▸ Prompt: Please copy out every line in the entries that includes the word "filter".

━━━━━━━━━━━━━━━━━━━━

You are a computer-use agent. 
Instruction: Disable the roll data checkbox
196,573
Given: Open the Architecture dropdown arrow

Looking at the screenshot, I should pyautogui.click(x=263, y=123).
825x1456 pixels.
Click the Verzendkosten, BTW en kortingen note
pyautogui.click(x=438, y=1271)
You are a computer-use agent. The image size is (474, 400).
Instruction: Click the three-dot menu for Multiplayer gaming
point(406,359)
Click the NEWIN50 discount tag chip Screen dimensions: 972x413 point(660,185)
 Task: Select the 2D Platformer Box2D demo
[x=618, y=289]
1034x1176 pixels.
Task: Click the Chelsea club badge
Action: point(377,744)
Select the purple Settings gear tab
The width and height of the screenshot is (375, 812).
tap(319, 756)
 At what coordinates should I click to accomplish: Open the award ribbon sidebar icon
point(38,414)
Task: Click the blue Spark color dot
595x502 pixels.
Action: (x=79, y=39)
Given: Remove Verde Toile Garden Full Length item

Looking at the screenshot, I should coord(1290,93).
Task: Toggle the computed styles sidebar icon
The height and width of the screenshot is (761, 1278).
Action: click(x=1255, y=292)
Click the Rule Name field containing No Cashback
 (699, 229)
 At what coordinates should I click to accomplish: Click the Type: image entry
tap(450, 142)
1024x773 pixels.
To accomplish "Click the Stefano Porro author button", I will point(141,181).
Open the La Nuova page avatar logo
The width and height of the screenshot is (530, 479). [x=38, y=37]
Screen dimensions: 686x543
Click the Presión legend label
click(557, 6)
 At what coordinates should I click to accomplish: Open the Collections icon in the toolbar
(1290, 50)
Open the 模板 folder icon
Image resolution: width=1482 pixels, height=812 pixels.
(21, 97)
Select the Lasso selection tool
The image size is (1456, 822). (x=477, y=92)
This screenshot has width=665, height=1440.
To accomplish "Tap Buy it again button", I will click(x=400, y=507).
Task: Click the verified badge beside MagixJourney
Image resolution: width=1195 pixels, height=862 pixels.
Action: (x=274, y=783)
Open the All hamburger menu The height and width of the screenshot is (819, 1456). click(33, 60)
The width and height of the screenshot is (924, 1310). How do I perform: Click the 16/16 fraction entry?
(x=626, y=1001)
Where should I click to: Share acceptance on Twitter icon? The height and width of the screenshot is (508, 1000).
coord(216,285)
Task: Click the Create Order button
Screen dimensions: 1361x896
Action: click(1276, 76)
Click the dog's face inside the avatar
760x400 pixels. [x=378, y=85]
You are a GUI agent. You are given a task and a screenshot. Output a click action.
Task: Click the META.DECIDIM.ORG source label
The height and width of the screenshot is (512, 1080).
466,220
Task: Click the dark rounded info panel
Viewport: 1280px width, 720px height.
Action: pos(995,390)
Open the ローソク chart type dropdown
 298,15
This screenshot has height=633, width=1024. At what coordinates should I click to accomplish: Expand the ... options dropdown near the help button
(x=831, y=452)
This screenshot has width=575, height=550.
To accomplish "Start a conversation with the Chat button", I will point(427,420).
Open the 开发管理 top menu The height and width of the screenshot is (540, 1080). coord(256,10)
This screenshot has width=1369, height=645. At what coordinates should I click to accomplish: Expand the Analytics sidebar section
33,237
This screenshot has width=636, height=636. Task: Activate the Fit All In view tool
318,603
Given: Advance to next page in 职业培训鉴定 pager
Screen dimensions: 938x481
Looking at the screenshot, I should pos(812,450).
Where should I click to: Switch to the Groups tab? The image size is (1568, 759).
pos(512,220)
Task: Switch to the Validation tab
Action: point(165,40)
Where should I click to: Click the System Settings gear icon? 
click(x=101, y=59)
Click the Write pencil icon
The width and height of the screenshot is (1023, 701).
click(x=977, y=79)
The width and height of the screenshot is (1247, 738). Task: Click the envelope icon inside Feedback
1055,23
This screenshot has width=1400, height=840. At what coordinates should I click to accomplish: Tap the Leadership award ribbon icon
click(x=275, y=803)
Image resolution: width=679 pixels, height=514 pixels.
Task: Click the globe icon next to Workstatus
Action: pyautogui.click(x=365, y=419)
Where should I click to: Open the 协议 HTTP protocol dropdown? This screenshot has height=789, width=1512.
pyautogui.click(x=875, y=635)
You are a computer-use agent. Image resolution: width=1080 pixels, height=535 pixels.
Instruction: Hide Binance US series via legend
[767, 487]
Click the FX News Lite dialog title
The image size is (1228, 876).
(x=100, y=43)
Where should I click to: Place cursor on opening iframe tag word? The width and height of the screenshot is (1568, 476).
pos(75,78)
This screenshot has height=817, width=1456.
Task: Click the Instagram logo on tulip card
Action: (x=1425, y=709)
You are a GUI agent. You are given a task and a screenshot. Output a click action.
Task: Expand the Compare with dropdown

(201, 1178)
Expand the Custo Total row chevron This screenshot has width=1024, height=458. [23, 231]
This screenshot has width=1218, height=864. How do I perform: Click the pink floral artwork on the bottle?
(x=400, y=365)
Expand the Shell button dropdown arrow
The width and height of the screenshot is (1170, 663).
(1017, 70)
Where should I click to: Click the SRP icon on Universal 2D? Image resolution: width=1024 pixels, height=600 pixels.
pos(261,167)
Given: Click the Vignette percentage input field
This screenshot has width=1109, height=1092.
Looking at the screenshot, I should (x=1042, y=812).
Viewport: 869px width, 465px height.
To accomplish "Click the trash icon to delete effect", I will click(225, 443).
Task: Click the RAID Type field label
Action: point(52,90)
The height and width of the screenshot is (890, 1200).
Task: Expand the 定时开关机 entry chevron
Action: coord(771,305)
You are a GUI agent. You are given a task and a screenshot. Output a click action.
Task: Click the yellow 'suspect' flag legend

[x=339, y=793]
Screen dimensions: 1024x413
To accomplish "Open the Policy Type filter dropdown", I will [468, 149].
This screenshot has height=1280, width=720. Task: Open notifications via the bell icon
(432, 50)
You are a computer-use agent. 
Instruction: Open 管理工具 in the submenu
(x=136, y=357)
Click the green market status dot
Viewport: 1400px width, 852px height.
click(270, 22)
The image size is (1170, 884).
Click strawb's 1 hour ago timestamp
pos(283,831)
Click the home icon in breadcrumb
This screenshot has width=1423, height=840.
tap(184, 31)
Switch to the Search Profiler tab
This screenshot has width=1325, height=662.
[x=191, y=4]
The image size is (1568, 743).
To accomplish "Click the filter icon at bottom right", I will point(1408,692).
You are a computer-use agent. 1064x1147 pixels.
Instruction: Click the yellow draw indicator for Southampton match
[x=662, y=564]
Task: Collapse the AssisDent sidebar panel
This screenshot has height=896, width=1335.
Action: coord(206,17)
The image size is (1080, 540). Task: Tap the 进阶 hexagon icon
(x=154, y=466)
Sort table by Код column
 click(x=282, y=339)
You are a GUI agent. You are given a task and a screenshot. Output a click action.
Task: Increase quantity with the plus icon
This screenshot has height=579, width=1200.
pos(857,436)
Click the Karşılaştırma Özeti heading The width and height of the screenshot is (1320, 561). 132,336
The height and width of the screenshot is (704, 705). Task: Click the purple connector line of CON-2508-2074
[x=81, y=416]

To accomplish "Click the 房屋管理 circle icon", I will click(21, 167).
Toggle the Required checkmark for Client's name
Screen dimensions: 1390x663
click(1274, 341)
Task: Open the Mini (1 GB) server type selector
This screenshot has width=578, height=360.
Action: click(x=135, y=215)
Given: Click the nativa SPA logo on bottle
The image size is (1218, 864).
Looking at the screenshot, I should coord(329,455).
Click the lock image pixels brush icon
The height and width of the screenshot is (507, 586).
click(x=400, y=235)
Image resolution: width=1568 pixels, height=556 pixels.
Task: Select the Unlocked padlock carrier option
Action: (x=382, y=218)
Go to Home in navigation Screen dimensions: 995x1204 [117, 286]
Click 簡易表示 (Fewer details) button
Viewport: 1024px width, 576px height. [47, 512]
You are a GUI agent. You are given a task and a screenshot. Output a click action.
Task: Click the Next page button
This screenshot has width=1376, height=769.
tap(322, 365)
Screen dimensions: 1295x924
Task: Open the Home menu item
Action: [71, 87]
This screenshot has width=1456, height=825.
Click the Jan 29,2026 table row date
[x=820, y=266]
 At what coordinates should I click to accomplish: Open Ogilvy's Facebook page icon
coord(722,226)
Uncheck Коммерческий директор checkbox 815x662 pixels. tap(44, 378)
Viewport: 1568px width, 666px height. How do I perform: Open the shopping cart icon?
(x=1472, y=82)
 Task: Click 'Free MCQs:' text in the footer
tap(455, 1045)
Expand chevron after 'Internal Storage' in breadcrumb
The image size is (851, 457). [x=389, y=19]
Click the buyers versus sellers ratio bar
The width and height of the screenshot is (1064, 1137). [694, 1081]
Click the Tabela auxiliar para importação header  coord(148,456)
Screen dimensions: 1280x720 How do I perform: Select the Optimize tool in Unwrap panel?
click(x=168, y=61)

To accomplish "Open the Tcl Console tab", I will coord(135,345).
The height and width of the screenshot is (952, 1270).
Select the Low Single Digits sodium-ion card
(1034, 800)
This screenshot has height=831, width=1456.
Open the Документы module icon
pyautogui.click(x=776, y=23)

━━━━━━━━━━━━━━━━━━━━

▸ Answer to this task:
To accomplish "Open the Policy Type filter dropdown", I will [468, 149].
To accomplish "Click the filter icon at bottom right", I will point(1408,692).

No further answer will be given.